I've put in about 20 hours of it in the past week I think. Maybe even more. Playing the same old levels. Figuring out where my 3*s resulted from getting a score only just above the threshold, thus meaning there was a lot more available to me. Hitting shots which gave me an extra 10, 12, or 15k on a level. Realising I'd missed out an entire world on my first rerun. The points came thick and fast.
Suddenly I was 120k behind.
Then 80k.
Then 40k.
Then 12k.
Then 6k.
Then last night. Fuelled by 5 post-work pints, I was simultaneously determined to not go to bed until I was number one, and pissed and drowsy enough that I almost missed my stop on the train on the way home. But I had to get there.
Then 500 points.
Then half an hour of frantically starting a level, throwing a bad shot, giving up. Picking levels at random. I'd completely forgotten which levels I had mentally noted were ripe for a few more points. I was just going all over the show, on the verge of achieving this desperately sad ambition...
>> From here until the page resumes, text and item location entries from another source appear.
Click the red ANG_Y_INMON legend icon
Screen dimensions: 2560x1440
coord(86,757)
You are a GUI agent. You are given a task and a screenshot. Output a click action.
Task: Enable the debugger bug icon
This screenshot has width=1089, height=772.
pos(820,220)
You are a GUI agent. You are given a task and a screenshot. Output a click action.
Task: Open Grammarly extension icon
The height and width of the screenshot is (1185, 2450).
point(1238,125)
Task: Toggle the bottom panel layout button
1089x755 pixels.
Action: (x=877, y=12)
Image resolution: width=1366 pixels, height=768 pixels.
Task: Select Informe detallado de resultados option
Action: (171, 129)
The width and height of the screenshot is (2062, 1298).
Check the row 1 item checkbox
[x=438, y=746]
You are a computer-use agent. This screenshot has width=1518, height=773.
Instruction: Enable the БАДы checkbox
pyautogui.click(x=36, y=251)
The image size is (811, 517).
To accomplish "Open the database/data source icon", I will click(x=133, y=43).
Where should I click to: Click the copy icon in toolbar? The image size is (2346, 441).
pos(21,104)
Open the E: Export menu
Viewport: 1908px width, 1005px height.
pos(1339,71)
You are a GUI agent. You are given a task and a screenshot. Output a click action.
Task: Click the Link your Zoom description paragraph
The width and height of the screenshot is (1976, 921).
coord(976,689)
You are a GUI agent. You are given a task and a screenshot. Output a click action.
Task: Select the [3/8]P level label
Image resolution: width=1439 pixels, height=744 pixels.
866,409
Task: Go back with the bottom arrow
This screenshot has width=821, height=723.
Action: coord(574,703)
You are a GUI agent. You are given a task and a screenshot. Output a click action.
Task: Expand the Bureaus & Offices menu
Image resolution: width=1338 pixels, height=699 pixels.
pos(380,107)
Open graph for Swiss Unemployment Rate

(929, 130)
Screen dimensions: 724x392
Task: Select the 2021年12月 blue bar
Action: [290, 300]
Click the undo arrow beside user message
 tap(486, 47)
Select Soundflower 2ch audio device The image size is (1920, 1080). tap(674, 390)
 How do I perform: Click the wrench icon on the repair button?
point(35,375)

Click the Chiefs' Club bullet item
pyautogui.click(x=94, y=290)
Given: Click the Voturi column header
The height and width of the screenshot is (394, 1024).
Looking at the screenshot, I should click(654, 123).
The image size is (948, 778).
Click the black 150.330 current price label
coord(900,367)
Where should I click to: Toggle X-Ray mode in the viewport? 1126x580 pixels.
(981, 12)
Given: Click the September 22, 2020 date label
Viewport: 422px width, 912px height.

... *fling* *squawk* *crash* *oink* *snort* *cheer*
An extra 1k.
500 points in the lead.
UK number fucking one.
HAVE THAT.
I don't think, in my entire life before or after today, I will ever be the best at something in the UK in such a public and measurable way. The only score charts available are on Crystal, and I top them. It's a game that millions of people have downloaded and played, and of the hundreds of thousands to have done so on the iPad, I am 12th best in the world and best in the UK. In this insignificant (yet fun) sphere, I currently fucking own. Awesomes.
I know exactly why I like Angry Birds. The reasons are similar to why I like Guitar Hero so much, or pinball. Not to the exclusion of other game types, but these are, to me, games of pure skill. You have a task, this task is always the same, and you just have to do it. You don't have to do lateral thinking, you have no AI opponents, you have no real opponents, you just have a start point that's identical and an aim: to do better than you've done before. And because of the lack of opponents, because it's not a match with a win/lose outcome but only scores, and because there are no external factors weighing on what happens, games like this are the perfect experience of practice, improve, practice, improve, practice, improve. And I like improvement.
Like my newer hobby of running, fuelled as I am by times and distances (as well as weight loss and stuff), I am competitive against one main competitor: me. Beating me is what's most important; conversely, losing to me sucks. And if I can then, after beating myself repeatedly, look up, survey the landscape and see that I'm better than everyone else? Well fuck me, I call that an achievement.
3 comments:
Pretty random that I ended up on your blog, but happy I did. Brilliant post, demonstrating a sick competitive streak that we should all be so honest to admit to.
And although I have only played a little bit, Angry Birds does seem quite addictive.
you should try entanglement or facebook scrabble. You won't accomplish anything for another year. Maybe you shouldn't try it.
I just hit "next blog" and was pleased with my decision. The post on angry birds was hilarious. Not to mention being number 1 in a entire country at something that so many people play is completely badass. Try not being able to sleep because money is angering you and start playing the stock market with the vigor you play angry birds, then send me some money for giving you the idea. Awesome post video game olympian.